Here it is: Consider a school with 1000 lockers, the doors to which are all closed at the start of the new academic year. Coincidentally, there are exactly 1000 students who are enrolled there! When the new school year begins, the first student walks by each locker and opens it. The second student then closes the even-numbered lockers. The third student goes to every third locker, shuts it if it is open and opens it if it is closed. The fourth student goes to every fourth locker, shuts it if it is open and opens it if it is closed. In this way, each nth student follows the pattern, thereby changing the status of each nth locker. After all 1000 students pass by all 1000 lockers, which ones remain open?

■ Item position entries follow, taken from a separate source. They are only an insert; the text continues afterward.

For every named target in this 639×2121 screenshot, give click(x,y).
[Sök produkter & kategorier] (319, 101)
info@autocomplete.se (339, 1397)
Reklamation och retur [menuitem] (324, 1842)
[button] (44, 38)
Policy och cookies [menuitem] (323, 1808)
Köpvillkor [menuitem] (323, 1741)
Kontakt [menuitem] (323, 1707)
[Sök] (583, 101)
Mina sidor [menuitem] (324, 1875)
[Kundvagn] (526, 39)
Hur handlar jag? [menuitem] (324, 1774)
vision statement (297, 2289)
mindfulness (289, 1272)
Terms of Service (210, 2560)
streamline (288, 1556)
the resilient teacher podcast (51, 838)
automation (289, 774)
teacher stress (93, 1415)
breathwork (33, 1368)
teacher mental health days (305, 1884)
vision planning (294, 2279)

If you use a small sample, you might come up with the answer on your own. However, the important thing to consider is: why? Why should THOSE numbered lockers be the ones to be open at the end? To see the solution and explanation, scroll down a bit after the following illustration. Hope this was an intriguing pastime and that you look forward to more puzzlers!ANSWER: Perfect squares
WHY? First of all, it should be clear that if a locker is touched an ODD number of times, it will be open. Secondly, when is a locker touched? When the student’s number is a FACTOR of the locker. That is, locker number 12 is touched by students # 1, 2, 3, 4, 6 and, finally, 12. Since that’s an even number of times, it will be closed in the end. Therefore, we’re looking for locker numbers which contain an ODD number of factors, like 36, whose factors are 1, 2, 3, 4, 6, 9, 12, 18 and 36 (i.e., two of its factors – 6 – are the same number). These are the PERFECT SQUARES. Simple and elegant – that’s Mathematics!